**Task instructions**
So that the copy matches the original, retype each line of the material below exactly.

**Information supplied**
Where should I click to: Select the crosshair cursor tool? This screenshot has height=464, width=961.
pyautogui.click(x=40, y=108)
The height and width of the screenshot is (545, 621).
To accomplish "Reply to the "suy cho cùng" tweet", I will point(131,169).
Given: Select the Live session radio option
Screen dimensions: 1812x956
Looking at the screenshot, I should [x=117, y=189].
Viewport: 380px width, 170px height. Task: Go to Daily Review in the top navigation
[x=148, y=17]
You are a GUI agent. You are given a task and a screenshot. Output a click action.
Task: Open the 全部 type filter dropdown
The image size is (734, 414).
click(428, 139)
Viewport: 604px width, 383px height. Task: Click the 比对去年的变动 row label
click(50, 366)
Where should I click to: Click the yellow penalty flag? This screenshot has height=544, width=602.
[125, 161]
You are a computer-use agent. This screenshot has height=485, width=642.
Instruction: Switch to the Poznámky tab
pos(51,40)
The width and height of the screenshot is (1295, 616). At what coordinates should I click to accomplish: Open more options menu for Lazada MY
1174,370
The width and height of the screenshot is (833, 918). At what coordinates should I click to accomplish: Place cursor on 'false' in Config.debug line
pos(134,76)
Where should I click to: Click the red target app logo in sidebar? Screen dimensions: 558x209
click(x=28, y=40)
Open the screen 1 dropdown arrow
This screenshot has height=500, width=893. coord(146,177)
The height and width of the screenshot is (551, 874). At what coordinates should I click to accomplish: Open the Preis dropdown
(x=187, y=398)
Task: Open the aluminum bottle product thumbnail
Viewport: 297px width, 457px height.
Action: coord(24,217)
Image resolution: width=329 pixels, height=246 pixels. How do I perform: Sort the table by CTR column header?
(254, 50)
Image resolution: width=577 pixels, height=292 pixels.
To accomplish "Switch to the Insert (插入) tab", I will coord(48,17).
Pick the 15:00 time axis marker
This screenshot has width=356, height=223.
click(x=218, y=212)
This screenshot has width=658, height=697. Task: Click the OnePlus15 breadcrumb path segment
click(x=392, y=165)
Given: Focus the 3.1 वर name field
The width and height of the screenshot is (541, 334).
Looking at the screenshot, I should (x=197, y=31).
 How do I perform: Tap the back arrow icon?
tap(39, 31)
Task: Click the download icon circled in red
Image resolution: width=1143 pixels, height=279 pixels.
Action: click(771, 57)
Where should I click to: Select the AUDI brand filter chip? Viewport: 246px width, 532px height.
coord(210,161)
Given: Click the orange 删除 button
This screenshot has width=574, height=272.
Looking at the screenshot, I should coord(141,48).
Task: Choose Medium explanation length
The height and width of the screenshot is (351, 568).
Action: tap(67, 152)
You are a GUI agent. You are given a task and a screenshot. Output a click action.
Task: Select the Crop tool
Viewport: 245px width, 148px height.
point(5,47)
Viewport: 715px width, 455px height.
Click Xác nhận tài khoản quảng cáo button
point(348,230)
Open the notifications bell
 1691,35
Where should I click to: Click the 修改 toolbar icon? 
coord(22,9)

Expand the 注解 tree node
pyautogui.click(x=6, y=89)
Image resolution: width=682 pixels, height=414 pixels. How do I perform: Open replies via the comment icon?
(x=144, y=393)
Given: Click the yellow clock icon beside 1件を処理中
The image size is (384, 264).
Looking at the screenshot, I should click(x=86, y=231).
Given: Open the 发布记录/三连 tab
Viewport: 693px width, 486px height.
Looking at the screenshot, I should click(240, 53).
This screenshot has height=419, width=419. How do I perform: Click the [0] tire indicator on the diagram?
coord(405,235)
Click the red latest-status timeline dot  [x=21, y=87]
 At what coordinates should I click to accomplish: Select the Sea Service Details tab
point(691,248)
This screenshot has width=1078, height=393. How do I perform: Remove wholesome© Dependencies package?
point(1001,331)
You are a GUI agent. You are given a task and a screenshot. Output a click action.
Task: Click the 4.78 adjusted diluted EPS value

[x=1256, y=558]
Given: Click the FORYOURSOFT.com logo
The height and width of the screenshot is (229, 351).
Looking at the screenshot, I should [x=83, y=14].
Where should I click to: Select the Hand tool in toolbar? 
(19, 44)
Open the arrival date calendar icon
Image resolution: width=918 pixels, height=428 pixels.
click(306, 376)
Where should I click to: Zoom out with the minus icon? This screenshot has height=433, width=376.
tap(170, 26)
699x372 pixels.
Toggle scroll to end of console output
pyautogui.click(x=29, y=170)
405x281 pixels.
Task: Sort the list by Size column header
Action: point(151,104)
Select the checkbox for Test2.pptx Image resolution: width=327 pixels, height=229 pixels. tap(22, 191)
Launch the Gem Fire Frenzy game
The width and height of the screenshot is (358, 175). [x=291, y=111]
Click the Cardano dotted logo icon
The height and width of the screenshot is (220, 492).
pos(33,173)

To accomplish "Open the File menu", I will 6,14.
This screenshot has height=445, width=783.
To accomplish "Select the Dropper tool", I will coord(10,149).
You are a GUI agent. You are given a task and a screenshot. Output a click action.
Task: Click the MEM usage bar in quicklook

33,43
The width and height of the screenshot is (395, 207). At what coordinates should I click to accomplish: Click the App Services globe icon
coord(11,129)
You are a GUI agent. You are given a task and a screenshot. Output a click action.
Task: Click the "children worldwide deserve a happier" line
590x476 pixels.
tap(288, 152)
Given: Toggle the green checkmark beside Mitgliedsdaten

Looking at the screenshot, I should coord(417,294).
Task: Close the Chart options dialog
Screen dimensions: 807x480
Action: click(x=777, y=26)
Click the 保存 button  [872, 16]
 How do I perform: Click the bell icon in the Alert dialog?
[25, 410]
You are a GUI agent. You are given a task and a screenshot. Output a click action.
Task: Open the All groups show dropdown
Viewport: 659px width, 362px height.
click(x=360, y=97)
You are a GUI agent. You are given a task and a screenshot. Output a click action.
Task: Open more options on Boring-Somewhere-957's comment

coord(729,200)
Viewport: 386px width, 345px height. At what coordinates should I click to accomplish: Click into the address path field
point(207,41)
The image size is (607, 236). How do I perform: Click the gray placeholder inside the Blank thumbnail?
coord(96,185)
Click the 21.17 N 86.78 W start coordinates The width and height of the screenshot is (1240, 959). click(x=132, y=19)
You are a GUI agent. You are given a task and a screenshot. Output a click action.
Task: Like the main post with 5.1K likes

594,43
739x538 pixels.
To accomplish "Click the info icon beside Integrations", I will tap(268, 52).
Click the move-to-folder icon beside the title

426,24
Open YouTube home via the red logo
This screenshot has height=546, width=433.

**Task output**
Where should I click to: Select the crosshair cursor tool? This screenshot has height=464, width=961.
pyautogui.click(x=40, y=108)
The height and width of the screenshot is (545, 621).
To accomplish "Reply to the "suy cho cùng" tweet", I will point(131,169).
Given: Select the Live session radio option
Screen dimensions: 1812x956
Looking at the screenshot, I should [x=117, y=189].
Viewport: 380px width, 170px height. Task: Go to Daily Review in the top navigation
[x=148, y=17]
You are a GUI agent. You are given a task and a screenshot. Output a click action.
Task: Open the 全部 type filter dropdown
The image size is (734, 414).
click(428, 139)
Viewport: 604px width, 383px height. Task: Click the 比对去年的变动 row label
click(50, 366)
Where should I click to: Click the yellow penalty flag? This screenshot has height=544, width=602.
[125, 161]
You are a computer-use agent. This screenshot has height=485, width=642.
Instruction: Switch to the Poznámky tab
pos(51,40)
The width and height of the screenshot is (1295, 616). At what coordinates should I click to accomplish: Open more options menu for Lazada MY
1174,370
The width and height of the screenshot is (833, 918). At what coordinates should I click to accomplish: Place cursor on 'false' in Config.debug line
pos(134,76)
Where should I click to: Click the red target app logo in sidebar? Screen dimensions: 558x209
click(x=28, y=40)
Open the screen 1 dropdown arrow
This screenshot has height=500, width=893. coord(146,177)
The height and width of the screenshot is (551, 874). At what coordinates should I click to accomplish: Open the Preis dropdown
(x=187, y=398)
Task: Open the aluminum bottle product thumbnail
Viewport: 297px width, 457px height.
Action: coord(24,217)
Image resolution: width=329 pixels, height=246 pixels. How do I perform: Sort the table by CTR column header?
(254, 50)
Image resolution: width=577 pixels, height=292 pixels.
To accomplish "Switch to the Insert (插入) tab", I will coord(48,17).
Pick the 15:00 time axis marker
This screenshot has width=356, height=223.
click(x=218, y=212)
This screenshot has width=658, height=697. Task: Click the OnePlus15 breadcrumb path segment
click(x=392, y=165)
Given: Focus the 3.1 वर name field
The width and height of the screenshot is (541, 334).
Looking at the screenshot, I should (x=197, y=31).
 How do I perform: Tap the back arrow icon?
tap(39, 31)
Task: Click the download icon circled in red
Image resolution: width=1143 pixels, height=279 pixels.
Action: click(771, 57)
Where should I click to: Select the AUDI brand filter chip? Viewport: 246px width, 532px height.
coord(210,161)
Given: Click the orange 删除 button
This screenshot has width=574, height=272.
Looking at the screenshot, I should coord(141,48).
Task: Choose Medium explanation length
The height and width of the screenshot is (351, 568).
Action: tap(67, 152)
You are a GUI agent. You are given a task and a screenshot. Output a click action.
Task: Select the Crop tool
Viewport: 245px width, 148px height.
point(5,47)
Viewport: 715px width, 455px height.
Click Xác nhận tài khoản quảng cáo button
point(348,230)
Open the notifications bell
 1691,35
Where should I click to: Click the 修改 toolbar icon? 
coord(22,9)

Expand the 注解 tree node
pyautogui.click(x=6, y=89)
Image resolution: width=682 pixels, height=414 pixels. How do I perform: Open replies via the comment icon?
(x=144, y=393)
Given: Click the yellow clock icon beside 1件を処理中
The image size is (384, 264).
Looking at the screenshot, I should click(x=86, y=231).
Given: Open the 发布记录/三连 tab
Viewport: 693px width, 486px height.
Looking at the screenshot, I should click(240, 53).
This screenshot has height=419, width=419. How do I perform: Click the [0] tire indicator on the diagram?
coord(405,235)
Click the red latest-status timeline dot  [x=21, y=87]
 At what coordinates should I click to accomplish: Select the Sea Service Details tab
point(691,248)
This screenshot has width=1078, height=393. How do I perform: Remove wholesome© Dependencies package?
point(1001,331)
You are a GUI agent. You are given a task and a screenshot. Output a click action.
Task: Click the 4.78 adjusted diluted EPS value

[x=1256, y=558]
Given: Click the FORYOURSOFT.com logo
The height and width of the screenshot is (229, 351).
Looking at the screenshot, I should [x=83, y=14].
Where should I click to: Select the Hand tool in toolbar? 
(19, 44)
Open the arrival date calendar icon
Image resolution: width=918 pixels, height=428 pixels.
click(306, 376)
Where should I click to: Zoom out with the minus icon? This screenshot has height=433, width=376.
tap(170, 26)
699x372 pixels.
Toggle scroll to end of console output
pyautogui.click(x=29, y=170)
405x281 pixels.
Task: Sort the list by Size column header
Action: point(151,104)
Select the checkbox for Test2.pptx Image resolution: width=327 pixels, height=229 pixels. tap(22, 191)
Launch the Gem Fire Frenzy game
The width and height of the screenshot is (358, 175). [x=291, y=111]
Click the Cardano dotted logo icon
The height and width of the screenshot is (220, 492).
pos(33,173)

To accomplish "Open the File menu", I will 6,14.
This screenshot has height=445, width=783.
To accomplish "Select the Dropper tool", I will coord(10,149).
You are a GUI agent. You are given a task and a screenshot. Output a click action.
Task: Click the MEM usage bar in quicklook

33,43
The width and height of the screenshot is (395, 207). At what coordinates should I click to accomplish: Click the App Services globe icon
coord(11,129)
You are a GUI agent. You are given a task and a screenshot. Output a click action.
Task: Click the "children worldwide deserve a happier" line
590x476 pixels.
tap(288, 152)
Given: Toggle the green checkmark beside Mitgliedsdaten

Looking at the screenshot, I should coord(417,294).
Task: Close the Chart options dialog
Screen dimensions: 807x480
Action: click(x=777, y=26)
Click the 保存 button  [872, 16]
 How do I perform: Click the bell icon in the Alert dialog?
[25, 410]
You are a GUI agent. You are given a task and a screenshot. Output a click action.
Task: Open the All groups show dropdown
Viewport: 659px width, 362px height.
click(x=360, y=97)
You are a GUI agent. You are given a task and a screenshot. Output a click action.
Task: Open more options on Boring-Somewhere-957's comment

coord(729,200)
Viewport: 386px width, 345px height. At what coordinates should I click to accomplish: Click into the address path field
point(207,41)
The image size is (607, 236). How do I perform: Click the gray placeholder inside the Blank thumbnail?
coord(96,185)
Click the 21.17 N 86.78 W start coordinates The width and height of the screenshot is (1240, 959). click(x=132, y=19)
You are a GUI agent. You are given a task and a screenshot. Output a click action.
Task: Like the main post with 5.1K likes

594,43
739x538 pixels.
To accomplish "Click the info icon beside Integrations", I will tap(268, 52).
Click the move-to-folder icon beside the title

426,24
Open YouTube home via the red logo
This screenshot has height=546, width=433.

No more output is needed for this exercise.